___ EXTRAIT DU TEXTE
Les affranchis, le classique mafieux de
Martin Scorsese sorti en 1990, est une plongée fascinante et dérangeante dans les tréfonds du crime organisé new-yorkais. Porté par un
casting d'exception emmené par
Ray Liotta,
Robert De Niro et l'inoubliable
Joe Pesci, le film retrace l'ascension et la chute d'un groupe de gangsters au cours de plusieurs décennies tumultueuses.
L'histoire, inspirée de faits réels, suit
Henry Hill, un gamin des quartiers populaires de New York rêvant dès son plus jeune âge d'intégrer les rangs des familles mafieuses. Son vœu se réalise lorsqu'il se fait recruter par la bande de
Paul Cicero pour participer à divers larcins et trafics. Le scénario brosse alors un portrait saisissant de ce milieu impitoyable, de ses codes d'honneur tordus et de ses explosions de violence brutale. Un univers que
Scorsese connaît sur le bout des doigts, lui qui a grandi dans ces mêmes quartiers italo-américains et en a déjà esquissé les contours dans son film
Mean streets en 1973.
Bien que le récit puisse parfois verser dans les clichés inhérents au genre, il excelle à saisir l'ambiance et les détails réalistes de la vie mafieuse new-yorkaise. On pense notamment à la scène du fameux « vol de la Lufthansa » en 1978 qui rapporta plus de 6 millions de dollars aux gangsters, ou encore aux répliques cultes comme le mémorable « You think I'm funny ? » hurlé par
Tommy DeVito, le personnage le plus outrancier et déséquilibré du film.
C'est d'ailleurs
Joe Pesci qui vole la vedette dans ce rôle de caïd imprévisible et sanguinaire qu'il interprète à la perfection. Une performance d'une intensité folle qui lui valut l'Oscar du meilleur second rôle en 1991.
Pesci fait ici des étincelles et rend son personnage véritablement terrifiant, à l'image de cette scène iconique improvisée par l'acteur lui-même. En VF, c'est — exceptionnellement —
Jean Benguigui qui prêtera sa voix à l'acteur, et il faut bien avouer qu'il s'en sort très bien !
Robert De Niro, vétéran des polars
scorsesiens après
Mean streets,
Taxi driver ou encore
Il était une fois en Amérique, n'est pas en reste non plus. Le comédien campe un mafieux à la loyauté sans faille envers ses comparses, prêt à tout pour défendre les siens et leur train de vie luxueux.
De Niro compose son habituel personnage ambivalent, à la fois charismatique et inquiétant.
La révélation du film reste cependant
Ray Liotta dans le rôle principal.
______
___ JEU DE DONNÉES
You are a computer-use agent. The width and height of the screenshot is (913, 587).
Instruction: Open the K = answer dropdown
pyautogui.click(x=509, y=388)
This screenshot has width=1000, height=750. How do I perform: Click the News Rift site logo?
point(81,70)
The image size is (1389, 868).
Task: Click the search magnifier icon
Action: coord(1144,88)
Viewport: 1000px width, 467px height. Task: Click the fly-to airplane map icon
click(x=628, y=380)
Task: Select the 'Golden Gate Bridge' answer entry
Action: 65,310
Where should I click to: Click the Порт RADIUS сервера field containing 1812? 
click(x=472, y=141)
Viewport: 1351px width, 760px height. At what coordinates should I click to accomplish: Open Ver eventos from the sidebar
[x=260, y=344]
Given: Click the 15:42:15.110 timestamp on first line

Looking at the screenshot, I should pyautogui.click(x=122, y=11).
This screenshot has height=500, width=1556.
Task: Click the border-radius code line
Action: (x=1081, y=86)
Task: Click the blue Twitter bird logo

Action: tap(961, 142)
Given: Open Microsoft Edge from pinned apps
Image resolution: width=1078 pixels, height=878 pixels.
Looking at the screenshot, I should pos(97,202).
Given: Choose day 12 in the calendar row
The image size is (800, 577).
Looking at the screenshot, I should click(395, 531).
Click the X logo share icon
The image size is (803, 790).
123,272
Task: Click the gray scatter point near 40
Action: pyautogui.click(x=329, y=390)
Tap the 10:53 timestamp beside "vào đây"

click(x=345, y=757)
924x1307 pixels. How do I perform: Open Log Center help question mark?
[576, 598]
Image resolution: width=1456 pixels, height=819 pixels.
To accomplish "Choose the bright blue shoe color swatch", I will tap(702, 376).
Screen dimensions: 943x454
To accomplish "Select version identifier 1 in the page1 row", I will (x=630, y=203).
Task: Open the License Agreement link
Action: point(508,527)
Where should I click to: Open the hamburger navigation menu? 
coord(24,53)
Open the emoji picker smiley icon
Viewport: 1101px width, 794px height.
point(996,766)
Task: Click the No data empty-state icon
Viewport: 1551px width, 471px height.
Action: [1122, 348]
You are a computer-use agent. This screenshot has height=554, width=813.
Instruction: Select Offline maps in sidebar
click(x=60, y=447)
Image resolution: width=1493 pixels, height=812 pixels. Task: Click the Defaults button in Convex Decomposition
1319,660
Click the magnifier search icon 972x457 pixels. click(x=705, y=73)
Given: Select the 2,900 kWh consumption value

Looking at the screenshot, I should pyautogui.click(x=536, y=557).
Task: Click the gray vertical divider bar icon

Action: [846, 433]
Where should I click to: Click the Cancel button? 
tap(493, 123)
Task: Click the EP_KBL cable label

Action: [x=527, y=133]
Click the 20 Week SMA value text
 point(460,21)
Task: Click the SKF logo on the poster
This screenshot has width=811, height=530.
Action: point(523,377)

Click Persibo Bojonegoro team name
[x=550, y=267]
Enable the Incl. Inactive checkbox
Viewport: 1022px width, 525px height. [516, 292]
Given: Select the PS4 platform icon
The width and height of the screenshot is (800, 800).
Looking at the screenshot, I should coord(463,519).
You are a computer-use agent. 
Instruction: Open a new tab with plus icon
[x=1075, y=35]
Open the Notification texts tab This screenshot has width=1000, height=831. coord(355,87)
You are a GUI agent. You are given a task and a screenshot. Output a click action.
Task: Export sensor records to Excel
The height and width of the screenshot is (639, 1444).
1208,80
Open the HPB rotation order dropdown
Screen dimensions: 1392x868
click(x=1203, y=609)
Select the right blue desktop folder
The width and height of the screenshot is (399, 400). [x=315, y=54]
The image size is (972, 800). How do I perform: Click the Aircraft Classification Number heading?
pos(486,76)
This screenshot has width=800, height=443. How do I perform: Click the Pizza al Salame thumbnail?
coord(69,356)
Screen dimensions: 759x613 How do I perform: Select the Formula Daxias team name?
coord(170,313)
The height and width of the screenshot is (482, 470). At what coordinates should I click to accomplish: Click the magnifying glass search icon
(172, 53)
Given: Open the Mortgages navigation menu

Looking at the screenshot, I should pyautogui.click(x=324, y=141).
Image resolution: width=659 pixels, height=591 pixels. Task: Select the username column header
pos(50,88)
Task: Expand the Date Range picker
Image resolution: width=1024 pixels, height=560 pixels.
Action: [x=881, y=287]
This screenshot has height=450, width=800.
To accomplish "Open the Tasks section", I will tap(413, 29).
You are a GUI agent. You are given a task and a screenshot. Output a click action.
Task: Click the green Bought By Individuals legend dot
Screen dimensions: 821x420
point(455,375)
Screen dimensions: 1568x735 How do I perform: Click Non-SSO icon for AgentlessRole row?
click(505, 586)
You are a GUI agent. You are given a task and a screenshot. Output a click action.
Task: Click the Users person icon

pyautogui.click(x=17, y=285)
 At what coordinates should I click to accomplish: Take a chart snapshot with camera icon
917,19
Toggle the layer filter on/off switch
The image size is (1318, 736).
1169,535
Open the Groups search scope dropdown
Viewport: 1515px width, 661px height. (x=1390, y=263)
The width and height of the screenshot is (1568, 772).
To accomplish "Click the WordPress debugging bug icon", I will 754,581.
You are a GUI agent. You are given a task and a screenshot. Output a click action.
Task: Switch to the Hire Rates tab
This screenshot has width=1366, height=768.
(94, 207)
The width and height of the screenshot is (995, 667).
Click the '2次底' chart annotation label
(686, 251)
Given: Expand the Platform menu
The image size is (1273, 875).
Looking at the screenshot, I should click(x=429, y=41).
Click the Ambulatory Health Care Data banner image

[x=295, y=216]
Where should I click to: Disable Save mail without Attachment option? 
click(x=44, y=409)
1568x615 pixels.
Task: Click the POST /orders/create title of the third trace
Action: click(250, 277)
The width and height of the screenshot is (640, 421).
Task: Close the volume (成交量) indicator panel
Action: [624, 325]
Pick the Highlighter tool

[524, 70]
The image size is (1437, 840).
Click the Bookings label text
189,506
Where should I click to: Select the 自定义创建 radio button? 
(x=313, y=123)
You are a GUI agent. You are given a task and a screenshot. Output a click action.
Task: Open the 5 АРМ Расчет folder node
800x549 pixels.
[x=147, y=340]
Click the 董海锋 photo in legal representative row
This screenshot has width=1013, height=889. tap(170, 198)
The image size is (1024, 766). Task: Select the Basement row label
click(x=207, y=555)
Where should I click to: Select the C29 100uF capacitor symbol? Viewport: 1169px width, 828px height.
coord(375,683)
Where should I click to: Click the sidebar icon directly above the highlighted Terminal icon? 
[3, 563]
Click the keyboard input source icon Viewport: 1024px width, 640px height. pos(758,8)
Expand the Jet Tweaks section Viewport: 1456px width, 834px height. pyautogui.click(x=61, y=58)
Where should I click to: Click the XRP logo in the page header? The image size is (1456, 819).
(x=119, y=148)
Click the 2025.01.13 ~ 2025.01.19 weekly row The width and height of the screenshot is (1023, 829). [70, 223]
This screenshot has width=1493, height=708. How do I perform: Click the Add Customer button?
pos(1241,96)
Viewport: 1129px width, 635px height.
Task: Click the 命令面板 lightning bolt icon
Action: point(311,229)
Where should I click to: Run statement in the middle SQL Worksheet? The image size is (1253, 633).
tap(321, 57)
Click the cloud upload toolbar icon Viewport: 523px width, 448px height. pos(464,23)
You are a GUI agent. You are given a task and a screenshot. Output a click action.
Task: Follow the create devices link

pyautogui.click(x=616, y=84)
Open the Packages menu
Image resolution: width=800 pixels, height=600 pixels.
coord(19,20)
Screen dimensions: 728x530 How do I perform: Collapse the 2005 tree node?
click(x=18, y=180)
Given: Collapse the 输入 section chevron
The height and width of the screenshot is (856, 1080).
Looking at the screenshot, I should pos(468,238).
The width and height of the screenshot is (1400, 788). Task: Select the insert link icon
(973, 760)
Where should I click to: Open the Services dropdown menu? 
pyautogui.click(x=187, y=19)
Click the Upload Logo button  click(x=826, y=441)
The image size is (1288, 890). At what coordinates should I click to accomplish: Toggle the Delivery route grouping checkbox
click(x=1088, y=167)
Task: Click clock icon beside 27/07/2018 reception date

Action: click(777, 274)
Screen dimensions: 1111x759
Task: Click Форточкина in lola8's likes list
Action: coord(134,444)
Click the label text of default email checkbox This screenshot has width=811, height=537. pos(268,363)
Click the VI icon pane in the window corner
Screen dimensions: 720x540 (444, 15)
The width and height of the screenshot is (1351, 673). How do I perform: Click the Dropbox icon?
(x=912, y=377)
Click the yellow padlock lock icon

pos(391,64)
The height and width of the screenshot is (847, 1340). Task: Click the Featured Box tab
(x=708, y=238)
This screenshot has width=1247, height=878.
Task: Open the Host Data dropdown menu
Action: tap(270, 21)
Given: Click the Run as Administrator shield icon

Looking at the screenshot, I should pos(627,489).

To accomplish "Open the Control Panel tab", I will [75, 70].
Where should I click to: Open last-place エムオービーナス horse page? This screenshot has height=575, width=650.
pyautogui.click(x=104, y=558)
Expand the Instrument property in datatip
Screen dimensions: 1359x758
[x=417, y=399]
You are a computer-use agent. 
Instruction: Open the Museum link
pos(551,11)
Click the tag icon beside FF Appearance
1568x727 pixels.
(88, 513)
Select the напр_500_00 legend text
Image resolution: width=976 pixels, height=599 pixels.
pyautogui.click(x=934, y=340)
______
Répondez à ces questions à partir du texte sur Les affranchis.
1. En quelle année le film est-il sorti ?
2. Combien le « vol de la Lufthansa » a-t-il rapporté aux gangsters ?
3. Quel comédien prête sa voix à Joe Pesci dans la VF ?
Les enregistrements forment un matériau indépendant du texte.

1. Le film est sorti en 1990.
2. Il leur a rapporté plus de 6 millions de dollars.
3. C'est Jean Benguigui qui prête sa voix à Joe Pesci.